◆ SELECTED EXTRACT:

..........

Skip to main content

Ingest schema-free NoSQL documents into Delta Lake with predictable, auditable results.

Project description

nosql-delta-bridge

A Python library for ingesting schema-free NoSQL documents into Delta Lake with predictable, auditable results.

The Problem

In my previous role I ran ETL jobs pulling data from MongoDB into Delta Lake using Spark. The pipeline worked fine — until it didn't. A single document where age was "thirty-two" instead of 32, or where a previously stable status field suddenly appeared as an integer, was enough to break the entire write. The Spark job would fail with a cryptic cast error, the table was left in an inconsistent state, and ops scrambled to figure out which document was the culprit.

..........

◆ GIVEN ENTRIES:
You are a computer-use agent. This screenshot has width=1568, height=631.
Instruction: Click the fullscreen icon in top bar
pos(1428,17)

..........

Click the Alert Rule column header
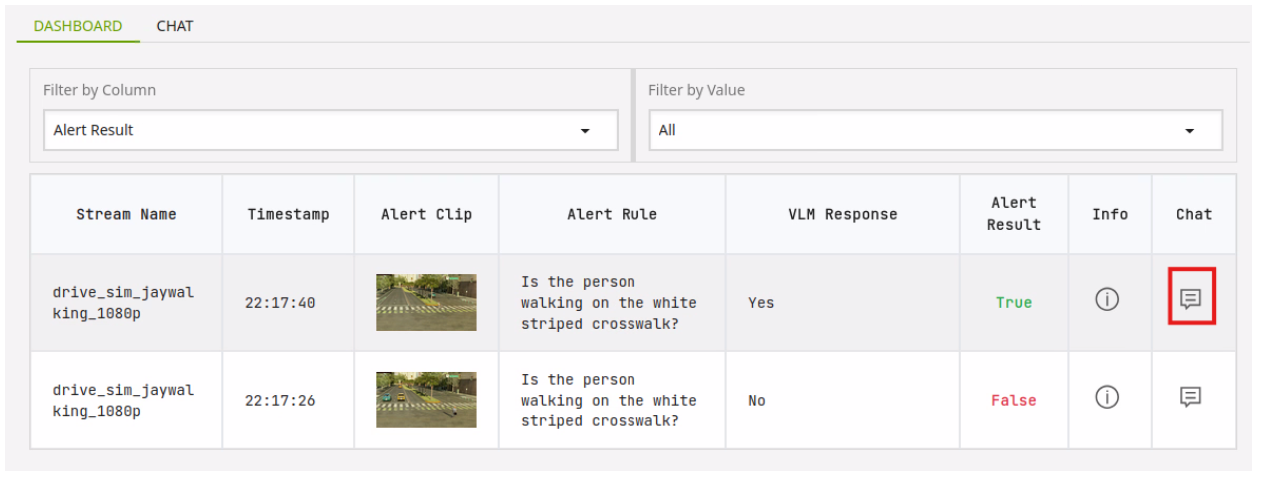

..........

◆ ACTIONS TO TAKE:
#1 Transcribe the portion of the nosql-delta-bridge project description starting at "Skip to main" and ending at "was the culprit.".
#2 In the nosql-delta-bridge project description, what was used to run the ETL jobs that pulled data from MongoDB into Delta Lake?
The records are unrelated to the text about nosql-delta-bridge.

◆ OUTPUTS:
#1
Skip to main content

Ingest schema-free NoSQL documents into Delta Lake with predictable, auditable results.

Project description

nosql-delta-bridge

A Python library for ingesting schema-free NoSQL documents into Delta Lake with predictable, auditable results.

The Problem

In my previous role I ran ETL jobs pulling data from MongoDB into Delta Lake using Spark. The pipeline worked fine — until it didn't. A single document where age was "thirty-two" instead of 32, or where a previously stable status field suddenly appeared as an integer, was enough to break the entire write. The Spark job would fail with a cryptic cast error, the table was left in an inconsistent state, and ops scrambled to figure out which document was the culprit.

#2 Spark